[Start of Article]

The BeFree Blog

2015 has brought numerous and exciting changes to FalconStor. As an early pioneer and industry leader in innovative, software-defined storage solutions, we often have thoughts and expertise we would like to share. Here at FalconStor, we strive to provide IT organizations and customers with solutions that provide the flexibility to BE FREE. Our newest platform, FreeStor is all about delivering the freedom and flexibility to manage storage sprawl and truly unify heterogeneous storage infrastructures. We also like to provide thought provoking and alternative views to Storage challenges, infrastructure, and the industry itself. Check back often for our latest thoughts and BE FREE to share your thoughts and comments. After all, ideas spark other ideas, and community discussion shapes cultures. Let’s share and learn together. | Sincerely – Gary Quinn – CEO

By Pete McCallum – Director, Data Center Solutions Architecture - FalconStor
14 Oct 2015

There was a time, not so long ago, when a storage administrator actually had to know something in order to do their job. There was no automation, auto-tiering, virtualization, API sets, QoS, or analytics; all we had was metaLUNs, concatenated metaLUNs, extent management, and RAID sets. We used to sit at the same lunch table as the UNIX guys who had to write code to open a text editor, and who had never EVER used a mouse.

[End of Article]
[Start of Extracted records]

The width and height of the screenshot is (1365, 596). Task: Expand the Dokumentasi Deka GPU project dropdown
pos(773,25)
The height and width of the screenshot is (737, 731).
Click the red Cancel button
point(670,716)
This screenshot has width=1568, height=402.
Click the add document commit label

[End of Extracted records]
[Start of Extracted records]

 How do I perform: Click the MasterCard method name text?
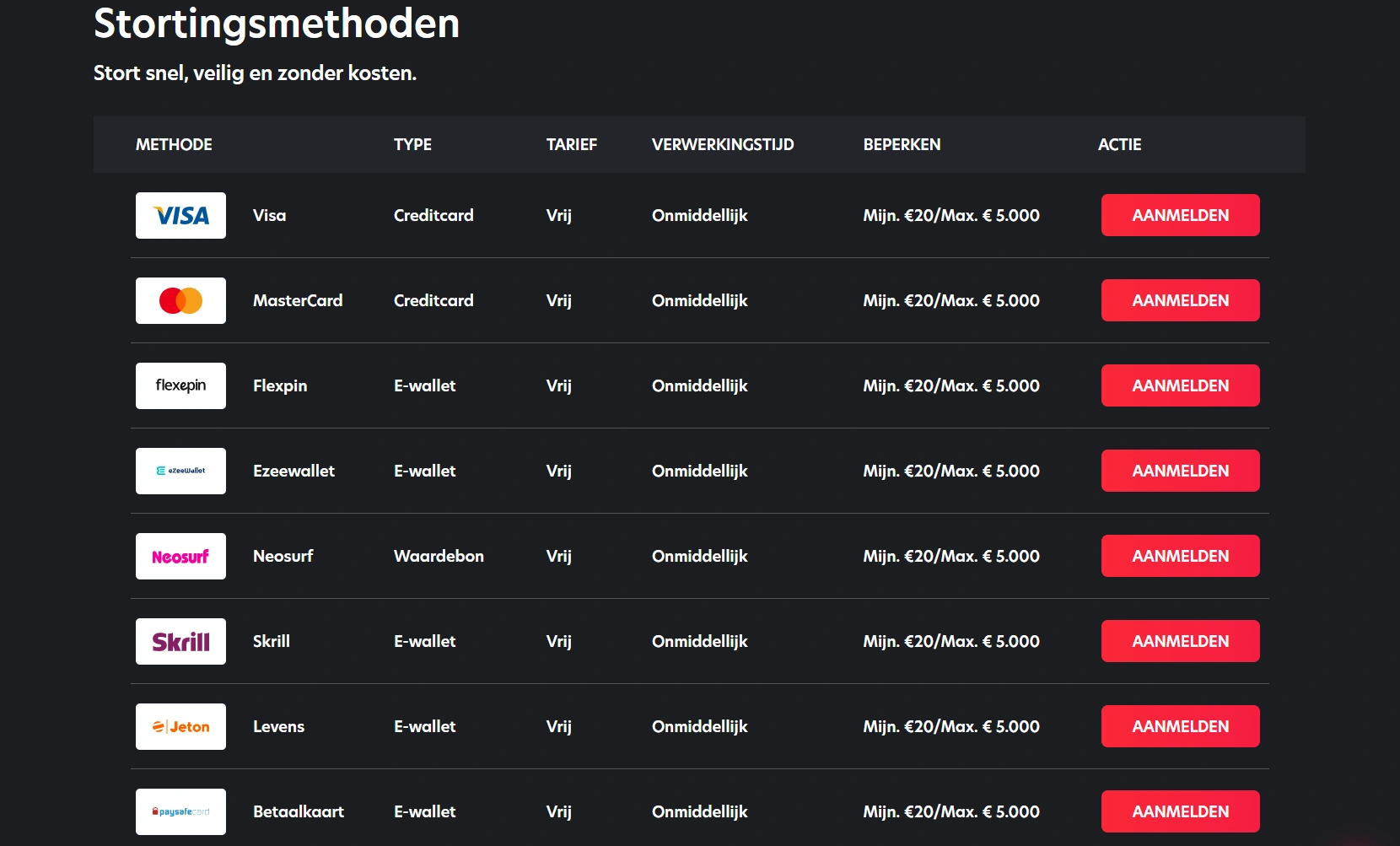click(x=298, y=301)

[End of Extracted records]
[Start of Extracted records]

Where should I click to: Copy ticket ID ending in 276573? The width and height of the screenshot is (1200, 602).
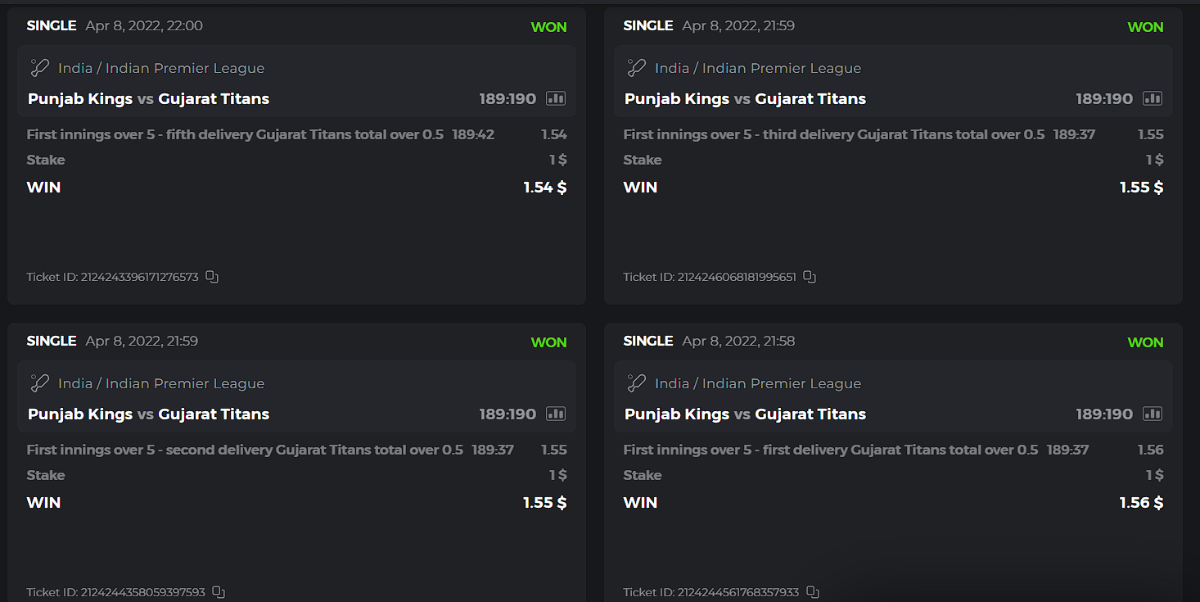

[End of Extracted records]

== The request ==
In the BeFree Blog text, what is the name of FalconStor's newest platform?

== Task response ==
FreeStor